Polymorphic Genes - Open Reading Frames (ORFs). From the completed genomic sequence for the primary inbred strains of interest (e.g. C57BL/6J and DBA/2J), it will be possible to screen and map the polymorphisms within the ORFs "in silico". Nonconservative amino acid substitutions between progenitor strains in ORFs are relatively uncommon (10-20%) (Buck and Finn, 2000; Fehr et al., in press) and we assume that about 50% of these polymorphisms will have functional significance. With this estimate, the number of genes with functional polymorphisms in the ORFs is reduced to about 3-5 genes per 1 cM that will merit serious consideration. In the short term, the function of some (if not most) of these genes will not be well known, but we can often make strong inferences from homology with other better-characterized genes. Strategies for determining which (if any) of these polymorphisms may be associated with the QTL are described below.
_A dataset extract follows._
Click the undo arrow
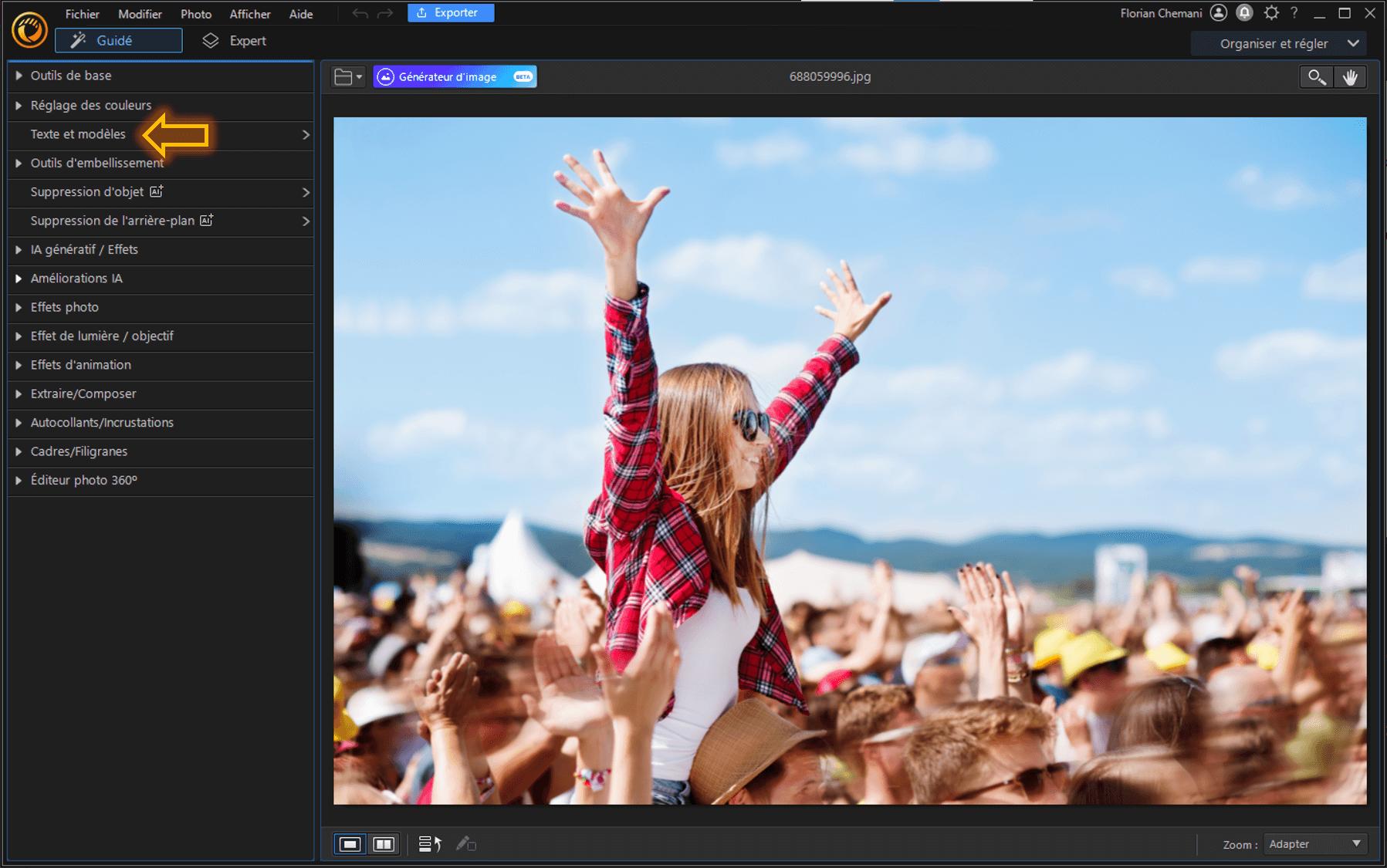 coord(360,13)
Expression Array Approaches A useful approach would be to look for expression differences among the strains and treatment groups defining the phenotype; this could be combined with the methods discussed above, being mindful that important differences in expression may have occurred earlier in development. There are several problems with expression array analysis that deserve comment. First, the method is only semiquantitative and any apparently significant result will require confirmation with a quantitative technique, e.g., quantitative RT-PCR. Second, differences in RNA expression do not always lead to differences in protein content; thus, evidence that protein levels have actually changed must be provided, e.g., quantitative Western analysis. Third, small but functionally relevant differences in gene expression may not be detected. And fourth, not all relevant genetic sequences are currently available for analysis. Fortunately, these problems are likely to be relatively short-lived and should disappear with advances in expression technology and proteomics.
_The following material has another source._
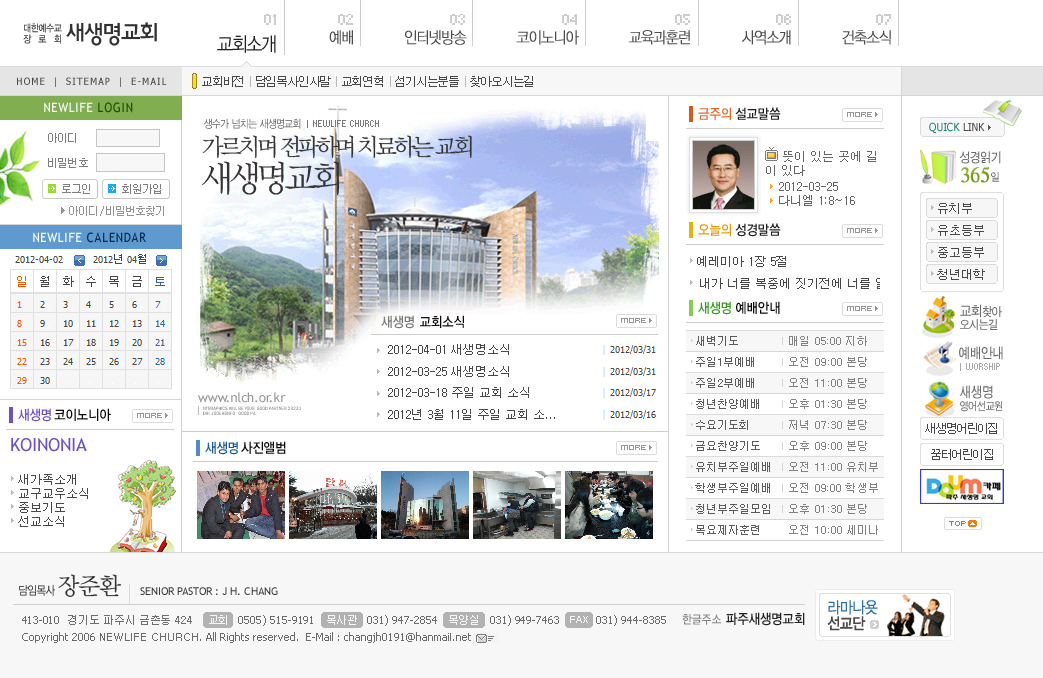Select the 담임목사인사말 submenu tab
Viewport: 1043px width, 678px height.
[x=292, y=81]
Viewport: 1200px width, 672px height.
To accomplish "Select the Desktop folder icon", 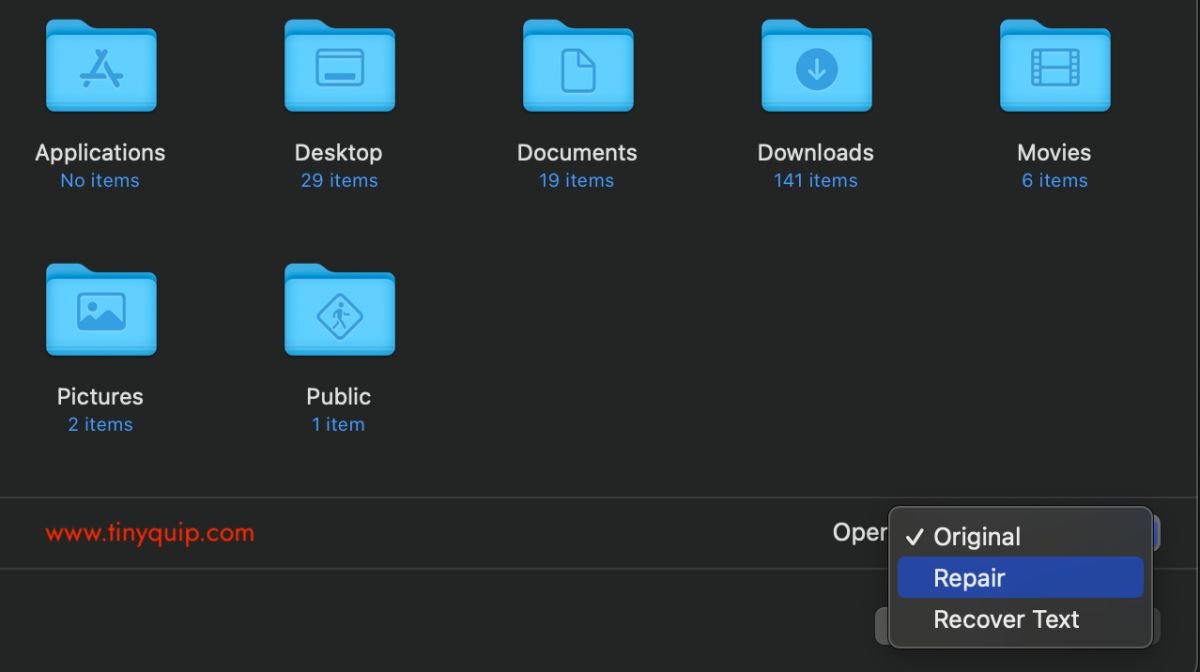I will (339, 66).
Emerging data indicate that only a small percentage of genes will show detectable differences in expression between pairs of inbred strains. Sandberg et al. (2000) found that about 1% of genes varied in expression level by more than two-fold between the C57BL/6 and 129 strains across several brain regions. Therefore, we would expect an average of less than one gene showing detectable differential expression between a pair of inbred strains within a 1 cM interval. While expression studies cannot by themselves rule out candidates, they can certainly provide important support for particular candidates.

Narrowing the List of Potential Candidate Genes One could argue that although thethe "gene list" for the QTL interval can be substantially reduced based on the above considerations, to be efficient we need to reduce the number to one or two candidates. In some cases, there will be an obvious candidate that is plausibly associated with the phenotype, such as the cluster of GABA-A subunit genes in the region of a QTL affecting both alcohol and pentobarbital withdrawal severity (Buck et al., 1997, 1999; Buck and Finn, 2000). To date, this opportunistic approach has led to successes in moving from QTL to gene. However, in general we assume that the function of the remaining candidates will either be unknown or only partially known.
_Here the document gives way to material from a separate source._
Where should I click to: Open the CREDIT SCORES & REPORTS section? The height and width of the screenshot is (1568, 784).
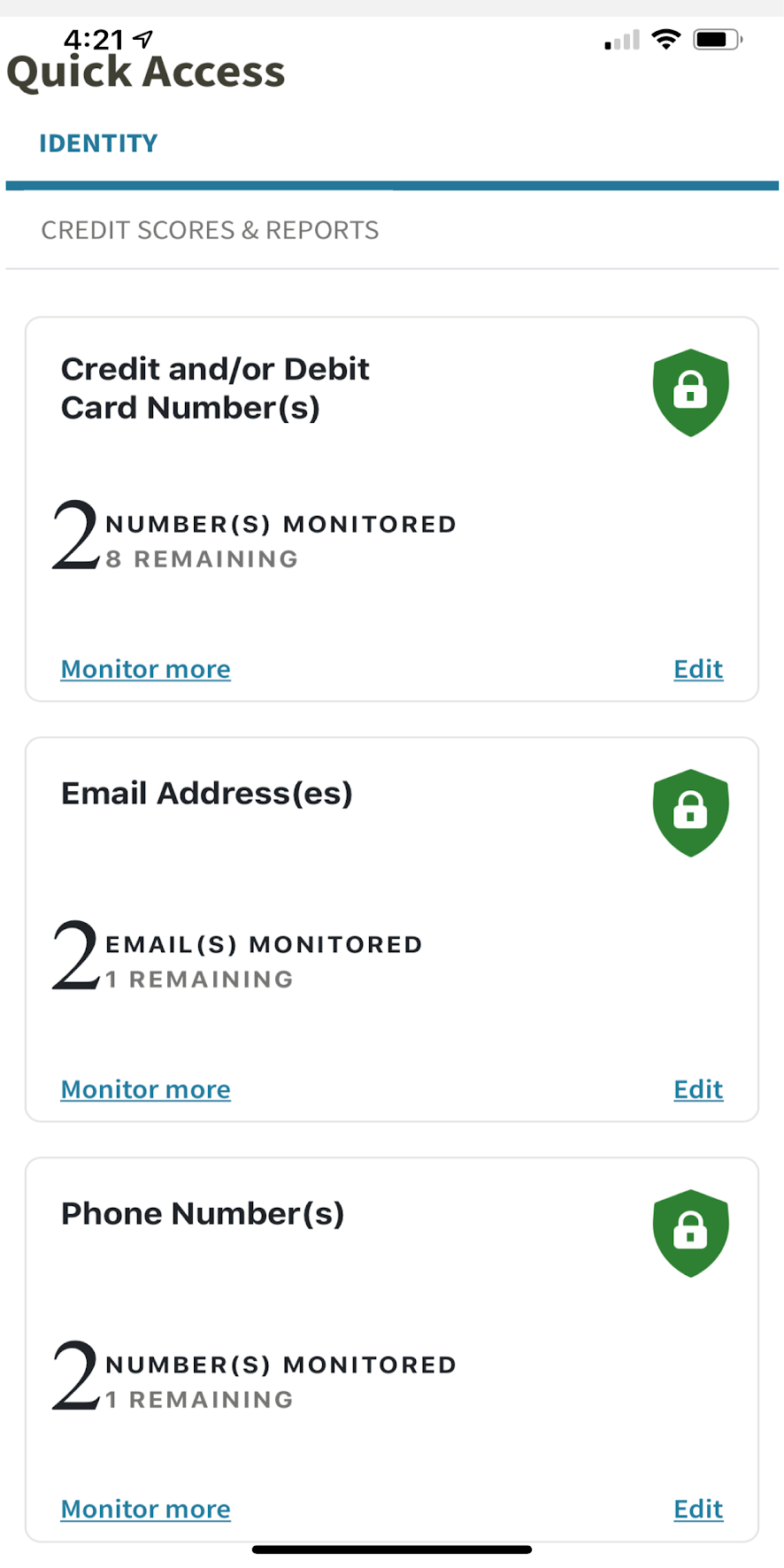[210, 229]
Can the list of candidates be further reduced? One practical method is to use much higher resolution community-based mapping resources capable of sub-cM precision. For example, chromosome substitution strains (Nadeau et al., 2000) can be rapidly converted into interval-specific congenic strains for high resolution mapping (Darvasi, 1998; Williams, 1999). Heterogenous stock, advanced intercrosses and recombinant progeny testing are additional effective methods that can attain 0.5 cM precision or better (e.g., Talbot et al., 1998; Mott et al., 2000; Darvasi, 1998; Lyons et al., 2000; Fehr et al., in press; Demarest et al., this volume). Recombinant inbred strains could be easily extended for high resolution mapping. A set of 100 BXD RI strains would permanently archive about 6000 recombination events and this would often be sufficient to confine a QTL to a 0.25 cM interval using RIST (Darvasi, 1998) and other methods. Such precision mapping coupled with the above considerations will often narrow the list of plausible candidates to just one gene.

The End Game - QTL to Gene. We believe that existing technology in combination with technology that will soon be acquired will soon lead to one or two very strong candidates without relying on knowledge of gene function. The question that now arises is what will be acceptable as proof that a particular gene underlies a QTL. Nadeau and Frankel (2000) claim that an allele "swap" should be the formal proof of identity, or the "gold standard" (our words). Certainly, if the allele swap produced the expected phenotypic changes, this would be a powerful argument. However, in simpler systems such as bacteria, allele swapping has not always produced the expected phenotypic results because of genetic background (epistatic) effects (e.g., Malke et al., 2000). Thus, it would appear that we need to consider additional means of "proof." We propose the scheme depicted in Figure 1 as a reasonable strategy for determining whether a gene is responsible for a phenotypic difference. The following are some likely strategies.

One, the process described above for reducing the number of candidates to one can provide compelling evidence.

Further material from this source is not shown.